Meat: right, and our bounden duty

Our chef shares his fondness for breast and shoulder

 

As the joy of the Resurrection is proclaimed in church by the restoration of Alleluia to the Mass and Office, so too is the Paschal triumph made known at the table. Meat is back on the daily menu (though not on Fridays, of course, with a few festal exceptions). Those whose job it is to worry about such things would tell us that that does not necessarily mean we should be eating meat thrice daily – and certainly not of the processed kind. But a moderate quantity of red meat is good for the health as well as for the order of things; indeed it is the telos of many animals to be eaten.

Lamb is, for obvious scriptural reasons, an excellent choice for Eastertide. But we need not confine ourselves to griddled chops and roasted leg: this creature of God's creation has many other cuts to offer us. I am not advocating a completely biblical approach to ‘nose-to-tail eating’, however. Many will find a whole lamb rather too costly and their neighbours unwilling to make up a syndicate – in any case, waste disposal regulations probably forbid the incineration of meat without the appropriate licences.

Breast, whilst not universally acknowledged to be the best cut of lamb, certainly has a lot to offer the thrifty cook. It is quite inexpensive, owing to the time and effort needed to prepare and cook it. With the right attention, however, excellent results can be

obtained. Breast of lamb has a significant layer of fat, which makes it very flavoursome. But something is needed to cut through and absorb the fat: try preparing a stuffing of citrus peel (I've used lemon, but orange could be worth exploring), breadcrumbs, and chopped dried fruit – apricots, perhaps – together with some bitter herbs, salt and pepper. Allow approximately one breast between two or three, depending on how

hungry you are. Lay out the stuffing so it covers the whole of the inside, roll up and secure with string. It should look like a Swiss roll. Season the exterior, brown it in a sizzling pan, and cook slowly in a medium oven.

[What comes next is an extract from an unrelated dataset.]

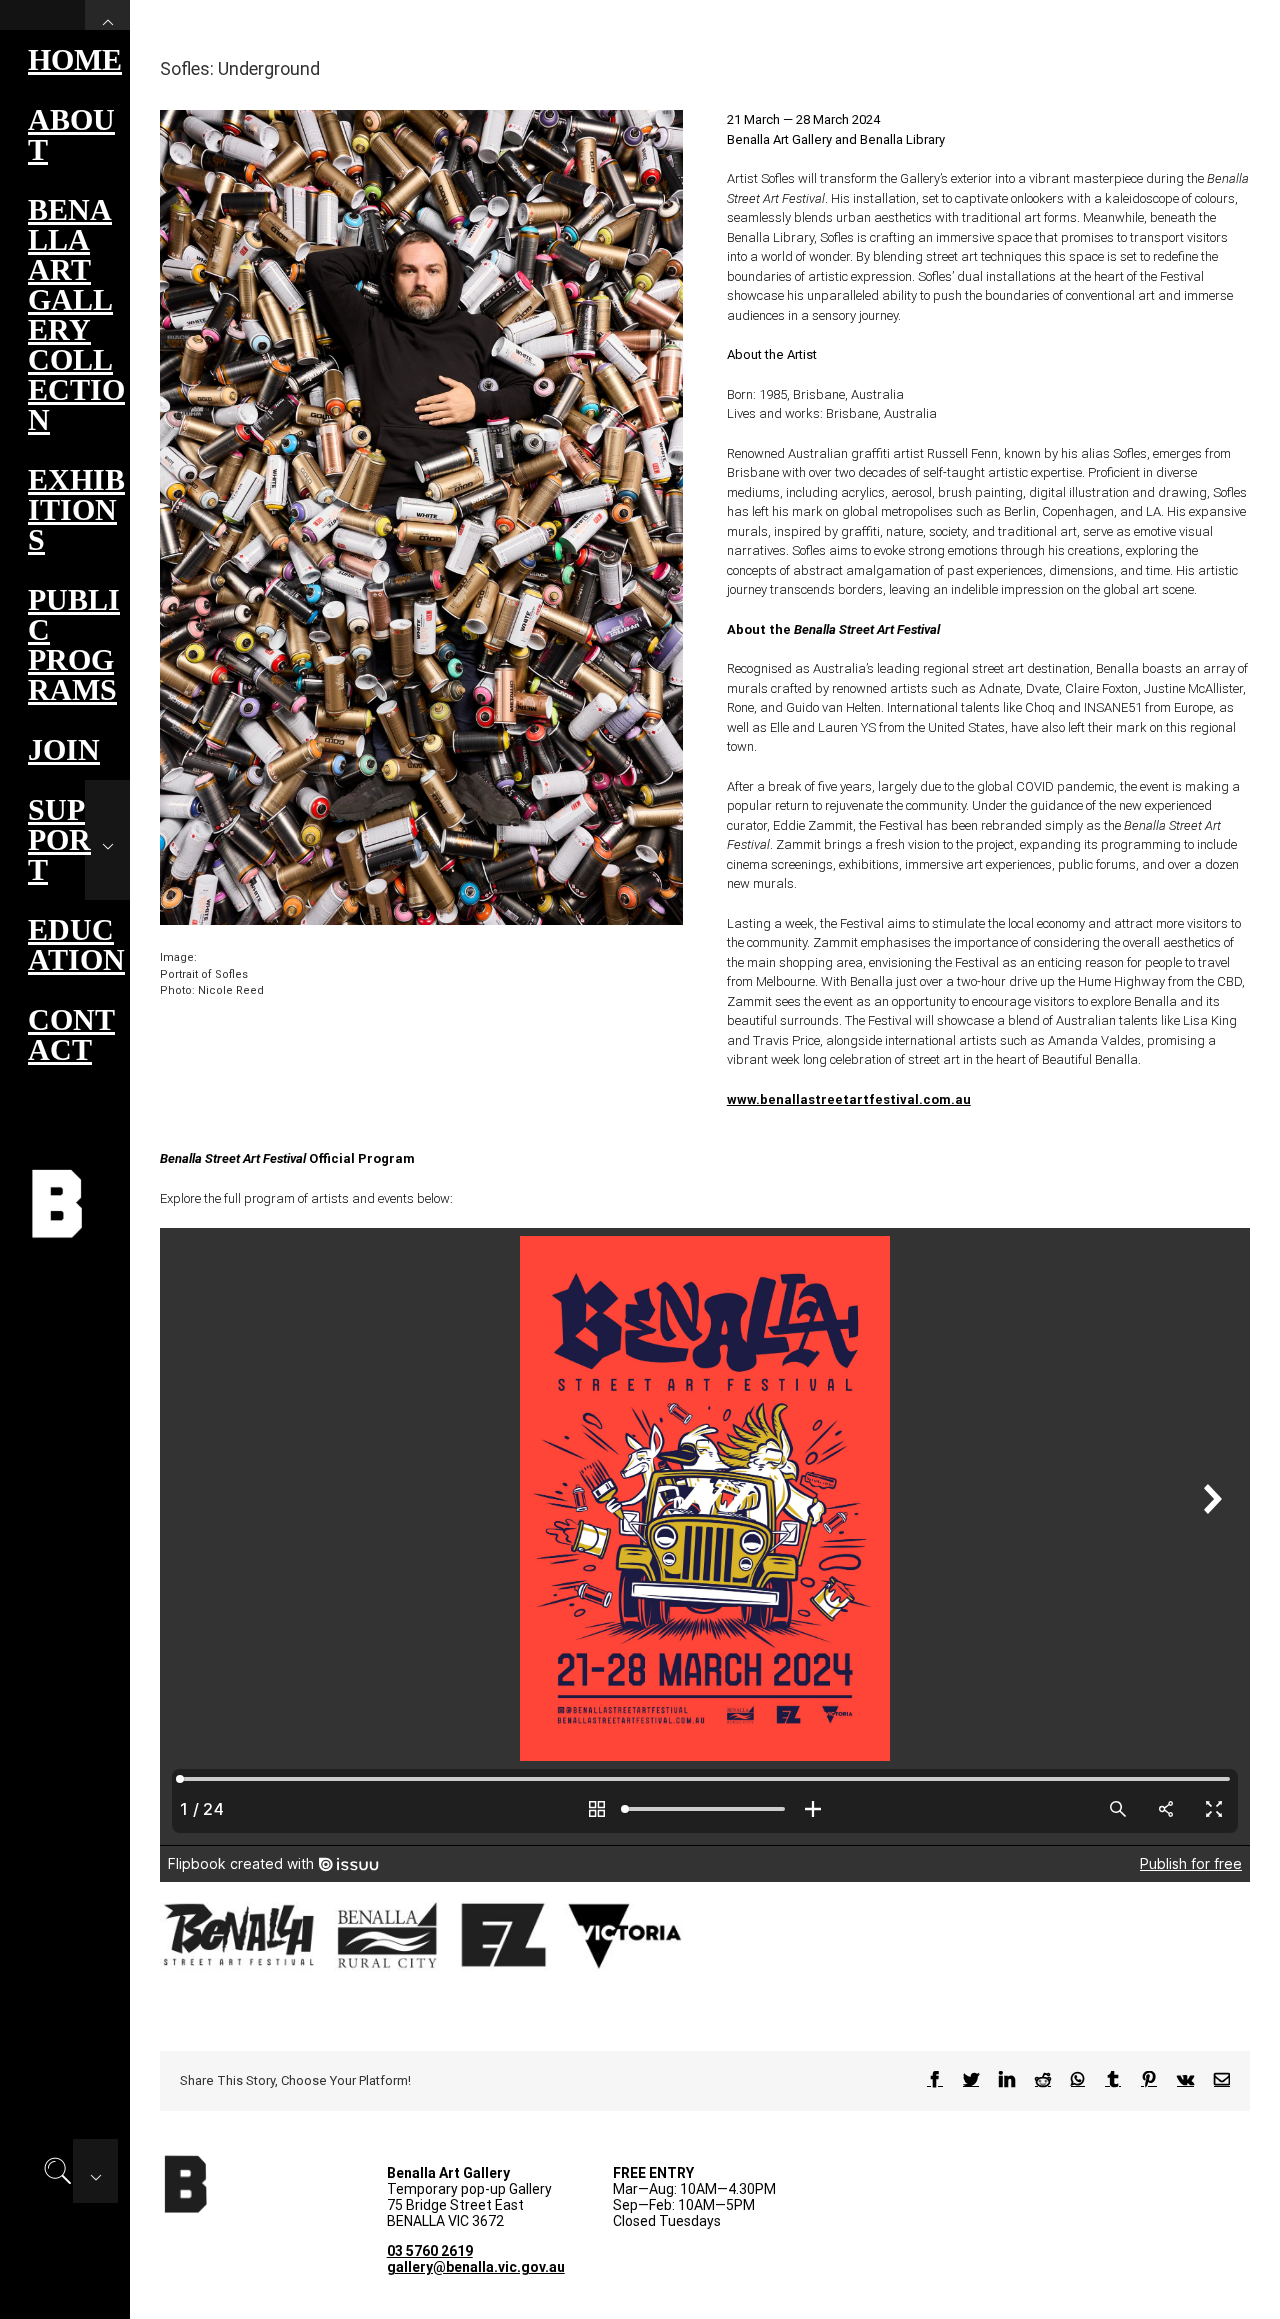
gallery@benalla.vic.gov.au (476, 2267)
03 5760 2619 (430, 2251)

Shoulder is often overlooked because of the complexity of the bone arrangements. If you are fortunate enough to be able to purchase meat from an actual butcher, he or she will be happy to bone a shoulder out for you. If not, YouTube is an excellent source for DIY home butchery. A small sharp knife is essential. Like breast, stuffed and rolled and slow-cooked is the best way of approaching this cut. My favoured stuffing is a paste made out of a tin or two of anchovies with their oil, six fat garlic cloves, two or three sprigs of fresh rosemary (de-stalked), the same of

thyme, and a good few twists of pepper. There's no need for salt – the anchovies have plenty. It's best to chop all this up on a board, rather than use a food processor; cleaning up is quicker, and you can judge more easily if a little more of this or that is needed. The tying up procedure is slightly more daunting, but as long as you are able to tie knots in string you will get there: it's the first knot that is the hardest. A sous chef (any human with washed hands will do) to hold the string in place as you tie is helpful but not essential. Season the outside, and after twenty minutes or so in a high oven, turn down the heat and cook slowly.

Both these dishes may be prepared in advance up to the cooking stage, and busy priests could put them in the oven before, between, or immediately after the Sunday-morning masses, depending on the weight and time of eating. Use scales and a favoured cooking-times table to determine how long any given roast will need. It is nigh-on impossible to give hard and fast rules, as so much depends on the efficiency of individual ovens. The best advice is to invest in a meat thermometer from a catering supplier: internal temperature is the only sure way to know (consult the internet or a cookbook for temperatures). If you start cooking with the meat at room temperature, you will have an easier time of it.

For quicker cooking, maybe for a weeknight supper, what about liver? It has had something of resurgence in recent years, as more television chefs sing the praises of offal. Liver is approachable: it doesn't look too peculiar and the flavour is not challenging. The classic accompaniments of slow-cooked onions and well-fried bacon are hard to beat. Deglaze the pan with white wine to make a quick sauce, and garnish with parsley. Serve with mashed potato or something similarly absorbent; just be sure not to overcook the liver or you may be tempted from joy to sorrow.